I may have mentioned before that in 2001, ten years ago, I was diagnosed with Bipolar Disorder, I fought against being commited to a secure unit, most of the time from the age of 16 was spent being mad and pretty much homeless and my childhood would drive a saint to madness I swear. But I fucking fought them every step of the way. Looking back it may have been something I should have done.
Daily visits to the Psych team, supervised while taking meds to make sure I had taken them, every med under the sun including Fluoxetine, seroxat, epilum (anti convulsant), venlafaxine, sertraline, chlorpromazine... You get the idea right?... I was under these guys until recently, January 2010, a different doctor every 6 months as it was a teaching hospital, the same bullshit at the beginning talking about my odd childhood and the way my folks treated me, my mum's alcoholism, the men in my family being seriously violent... Quite honestly the treatment by these professionals was enough to drive anyone to trying to kill themselves, never mind the actual run down piece of crap building I had to go to all those years, day in, day out.
They saw I had an art degree and tried to force me to do Art Therapy. I never understood it. How do you draw your emotions and then leave them there on the page?
Therapy groups for survivors of abuse... Couldn't hack it.
Hypnotherapy, actually taught me how to meditate and remove negative thoughts from my mind and for 4 sessions I learnt a lot. This was funded by me however and isn't available on the NHS!
One of the best things I found as well? Talk to a Buddhist monk for an afternoon. I'm lucky to be able to access the Buddhist Temple that George Harrison had a hand in getting built and by accessing this place I am able to access the monks for a different perspective on things.
I am currently on a cocktail of Fluoxetine and Carbamazepine, an anti depressent and a mood stabiliser. When I ration my mood stabiliser due to the inadequacies of my memory to put in a repeat prescription, I can really feel myself getting hyper and manic. With no medication at all though I have the worst withdrawal symptoms, Pain, stomach cramps, sweats, hallucinations, slurred speech... (well more nonsensical ans stuttery than normal)

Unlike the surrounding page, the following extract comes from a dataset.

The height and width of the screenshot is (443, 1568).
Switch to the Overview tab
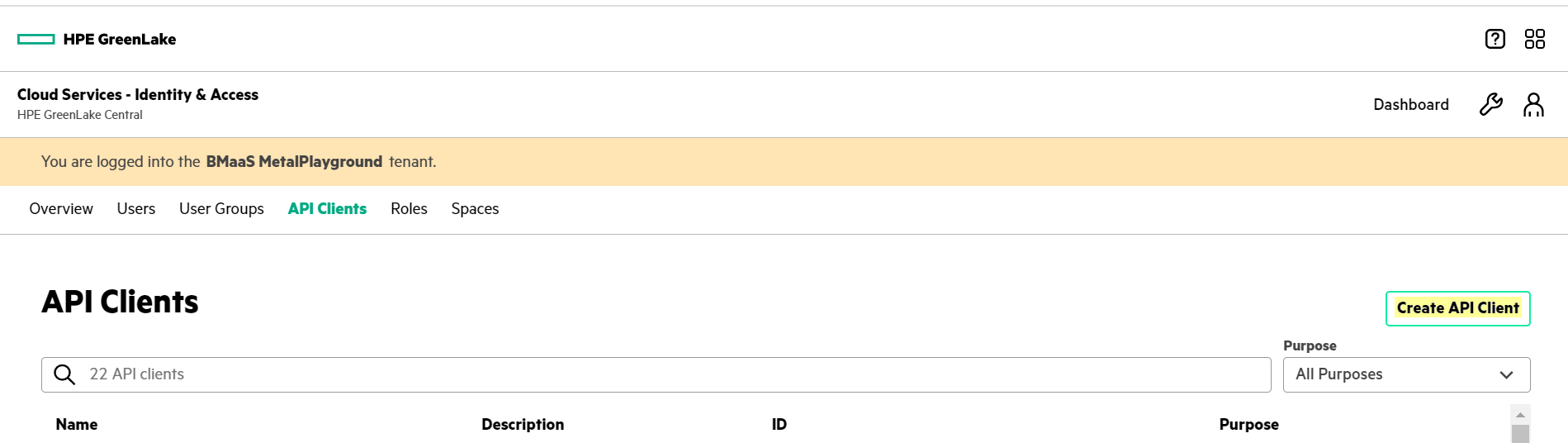click(61, 209)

Most of the time though I am kept a little down, I hide myself away and rarely have contact with the world except for a few very good friends. (I don't read newspapers, watch the news, watch much tv apart from shows involving science or some sitcoms like The Big Bang Theory) I watch a shit load of films and play Xbox a lot, read a ton and try to stay outta trouble. I rarely, if at all answer my phone, no matter who's on the other end and although I do cook for myself daily, I rarely eat too much. I worry about every little thing I say, I am 99% certain (in my head) that I am an annoyance to people and shouldn't contact them, I believe that they roll their eyes and try to avoid me if I do contact people (parents fault, they created these insecurities) I prefer the old school method of contact simply because I myself enjoy getting something in the mail rather than a text or email. I don't like my food to touch and beans must go into a mug not onto a plate. My dog is my best friend and over the course of ten years I have lost quite a few friends as they don't like hanging out with 'someone who could, you know, flip out at any time like they say in the papers/news coverage/internet'... I worry myself sick about people (friends) who are experiencing down time or are depressed as I've been there/am there. If I could make things better for you, no matter what the cost, I would. If I could have helped my friend, no matter what the cost, I would have done anything.

They say Jesus died for somebody's sins
But God knows he didn’t die for mine
Cause I’ll stand accountable for my own damn sins each and every time.